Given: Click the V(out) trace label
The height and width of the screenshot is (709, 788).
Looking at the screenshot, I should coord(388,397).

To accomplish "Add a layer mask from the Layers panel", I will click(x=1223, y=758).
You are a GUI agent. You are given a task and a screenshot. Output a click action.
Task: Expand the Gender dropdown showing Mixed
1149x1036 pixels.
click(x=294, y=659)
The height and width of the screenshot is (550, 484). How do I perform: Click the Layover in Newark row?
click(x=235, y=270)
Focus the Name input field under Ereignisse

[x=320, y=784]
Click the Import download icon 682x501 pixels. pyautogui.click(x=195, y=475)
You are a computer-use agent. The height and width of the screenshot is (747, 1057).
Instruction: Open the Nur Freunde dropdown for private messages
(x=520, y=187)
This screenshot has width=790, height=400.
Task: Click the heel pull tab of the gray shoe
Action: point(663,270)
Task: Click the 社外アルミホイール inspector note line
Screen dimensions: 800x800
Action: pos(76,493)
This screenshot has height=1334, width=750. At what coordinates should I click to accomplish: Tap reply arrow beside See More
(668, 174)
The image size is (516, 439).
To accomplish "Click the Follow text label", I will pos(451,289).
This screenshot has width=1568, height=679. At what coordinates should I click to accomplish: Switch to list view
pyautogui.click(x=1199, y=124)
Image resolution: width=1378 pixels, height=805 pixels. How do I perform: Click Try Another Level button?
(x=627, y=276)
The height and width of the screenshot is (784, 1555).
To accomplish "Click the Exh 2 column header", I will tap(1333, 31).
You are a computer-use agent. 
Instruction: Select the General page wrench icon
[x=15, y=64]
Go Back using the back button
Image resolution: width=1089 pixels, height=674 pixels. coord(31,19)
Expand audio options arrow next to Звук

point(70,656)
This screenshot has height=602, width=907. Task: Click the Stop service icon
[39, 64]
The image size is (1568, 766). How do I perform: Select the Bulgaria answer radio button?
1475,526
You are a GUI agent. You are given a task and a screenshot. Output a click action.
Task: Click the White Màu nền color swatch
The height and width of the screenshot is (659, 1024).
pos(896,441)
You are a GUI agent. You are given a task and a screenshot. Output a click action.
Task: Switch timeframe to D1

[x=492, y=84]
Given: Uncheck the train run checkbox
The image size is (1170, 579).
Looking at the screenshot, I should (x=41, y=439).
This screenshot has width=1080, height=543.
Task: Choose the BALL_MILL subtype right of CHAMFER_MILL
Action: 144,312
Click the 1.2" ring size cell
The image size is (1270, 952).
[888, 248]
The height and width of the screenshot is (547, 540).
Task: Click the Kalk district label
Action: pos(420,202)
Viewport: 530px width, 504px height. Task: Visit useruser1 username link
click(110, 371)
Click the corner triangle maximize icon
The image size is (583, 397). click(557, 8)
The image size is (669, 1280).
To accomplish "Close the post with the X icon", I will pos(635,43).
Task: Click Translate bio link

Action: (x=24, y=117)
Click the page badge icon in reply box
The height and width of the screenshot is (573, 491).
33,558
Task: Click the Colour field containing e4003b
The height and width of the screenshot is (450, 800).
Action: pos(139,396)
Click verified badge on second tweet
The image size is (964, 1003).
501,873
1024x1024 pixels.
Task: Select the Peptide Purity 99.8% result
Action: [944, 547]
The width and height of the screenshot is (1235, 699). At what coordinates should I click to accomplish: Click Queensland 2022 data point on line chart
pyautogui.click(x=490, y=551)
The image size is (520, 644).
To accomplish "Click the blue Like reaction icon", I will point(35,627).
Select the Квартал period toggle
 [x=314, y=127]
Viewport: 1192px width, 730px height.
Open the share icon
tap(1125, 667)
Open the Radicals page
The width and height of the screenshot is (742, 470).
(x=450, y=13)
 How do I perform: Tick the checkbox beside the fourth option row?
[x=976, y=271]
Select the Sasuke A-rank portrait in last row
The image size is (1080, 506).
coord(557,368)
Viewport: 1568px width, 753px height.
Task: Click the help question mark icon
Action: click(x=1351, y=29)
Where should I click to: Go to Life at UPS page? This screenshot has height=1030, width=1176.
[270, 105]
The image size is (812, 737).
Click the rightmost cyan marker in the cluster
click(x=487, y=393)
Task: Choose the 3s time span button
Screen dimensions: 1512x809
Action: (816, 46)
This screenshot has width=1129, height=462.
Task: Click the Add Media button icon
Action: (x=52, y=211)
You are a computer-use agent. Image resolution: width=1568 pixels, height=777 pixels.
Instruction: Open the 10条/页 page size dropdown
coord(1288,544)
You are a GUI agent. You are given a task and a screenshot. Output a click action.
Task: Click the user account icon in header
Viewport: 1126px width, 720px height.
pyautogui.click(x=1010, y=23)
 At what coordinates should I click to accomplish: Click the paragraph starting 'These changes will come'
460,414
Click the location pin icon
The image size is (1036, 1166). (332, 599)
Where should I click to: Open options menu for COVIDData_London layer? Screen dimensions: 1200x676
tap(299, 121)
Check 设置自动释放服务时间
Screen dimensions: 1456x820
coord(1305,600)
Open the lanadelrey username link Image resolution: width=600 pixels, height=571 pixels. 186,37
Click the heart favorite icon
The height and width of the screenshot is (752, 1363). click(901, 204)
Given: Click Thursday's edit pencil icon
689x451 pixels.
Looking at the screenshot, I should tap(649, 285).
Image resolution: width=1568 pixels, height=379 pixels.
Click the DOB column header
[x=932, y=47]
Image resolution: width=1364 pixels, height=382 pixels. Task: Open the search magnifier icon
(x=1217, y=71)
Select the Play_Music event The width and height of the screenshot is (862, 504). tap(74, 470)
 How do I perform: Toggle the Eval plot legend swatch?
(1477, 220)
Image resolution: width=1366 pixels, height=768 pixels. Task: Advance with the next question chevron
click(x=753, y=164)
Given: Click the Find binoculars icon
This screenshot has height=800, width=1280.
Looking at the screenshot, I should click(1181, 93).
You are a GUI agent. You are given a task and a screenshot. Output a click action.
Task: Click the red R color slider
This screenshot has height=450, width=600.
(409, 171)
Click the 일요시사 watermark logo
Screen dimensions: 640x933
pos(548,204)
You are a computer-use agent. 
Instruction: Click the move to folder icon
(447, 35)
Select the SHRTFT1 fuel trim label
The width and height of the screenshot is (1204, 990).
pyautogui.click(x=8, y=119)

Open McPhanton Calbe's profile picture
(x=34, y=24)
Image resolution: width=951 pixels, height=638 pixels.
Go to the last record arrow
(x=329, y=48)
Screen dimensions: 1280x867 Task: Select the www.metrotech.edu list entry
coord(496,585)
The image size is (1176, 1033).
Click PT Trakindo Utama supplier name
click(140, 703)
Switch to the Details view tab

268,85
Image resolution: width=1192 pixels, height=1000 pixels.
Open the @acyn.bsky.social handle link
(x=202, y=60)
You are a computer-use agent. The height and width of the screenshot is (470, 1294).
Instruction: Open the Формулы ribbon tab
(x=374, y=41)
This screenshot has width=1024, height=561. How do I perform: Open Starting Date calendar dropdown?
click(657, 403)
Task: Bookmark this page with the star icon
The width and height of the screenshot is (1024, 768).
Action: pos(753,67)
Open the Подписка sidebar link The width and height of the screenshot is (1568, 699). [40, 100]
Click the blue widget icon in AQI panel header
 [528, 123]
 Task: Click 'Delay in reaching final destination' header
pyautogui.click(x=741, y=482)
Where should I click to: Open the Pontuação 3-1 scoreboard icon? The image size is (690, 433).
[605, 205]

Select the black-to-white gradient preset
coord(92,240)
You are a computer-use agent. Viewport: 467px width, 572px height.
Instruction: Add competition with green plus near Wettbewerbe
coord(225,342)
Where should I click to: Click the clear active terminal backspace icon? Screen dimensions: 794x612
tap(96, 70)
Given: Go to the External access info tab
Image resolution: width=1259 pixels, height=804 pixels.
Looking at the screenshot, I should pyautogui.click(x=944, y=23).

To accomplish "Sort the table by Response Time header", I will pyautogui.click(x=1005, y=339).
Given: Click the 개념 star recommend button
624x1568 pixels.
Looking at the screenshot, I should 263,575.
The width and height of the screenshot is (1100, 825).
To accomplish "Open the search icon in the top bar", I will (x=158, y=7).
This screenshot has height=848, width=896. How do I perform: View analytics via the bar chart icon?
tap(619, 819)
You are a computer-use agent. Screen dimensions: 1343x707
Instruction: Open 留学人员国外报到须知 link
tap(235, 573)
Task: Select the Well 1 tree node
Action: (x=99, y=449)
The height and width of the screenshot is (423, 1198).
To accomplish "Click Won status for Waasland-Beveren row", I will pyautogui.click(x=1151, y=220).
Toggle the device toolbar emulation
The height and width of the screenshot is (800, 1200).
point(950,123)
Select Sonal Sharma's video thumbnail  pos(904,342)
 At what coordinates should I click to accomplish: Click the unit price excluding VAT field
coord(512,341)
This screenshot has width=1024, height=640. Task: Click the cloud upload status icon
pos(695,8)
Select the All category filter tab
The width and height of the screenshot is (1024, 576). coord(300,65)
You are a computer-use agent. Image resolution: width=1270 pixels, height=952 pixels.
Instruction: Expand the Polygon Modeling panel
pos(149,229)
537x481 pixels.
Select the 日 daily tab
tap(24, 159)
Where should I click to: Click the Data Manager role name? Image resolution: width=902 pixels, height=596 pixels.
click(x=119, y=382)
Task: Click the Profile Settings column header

Task description:
For each line of the data that has the word "color", report that line.

Your response:
Task: Click the White Màu nền color swatch
Task: Click the red R color slider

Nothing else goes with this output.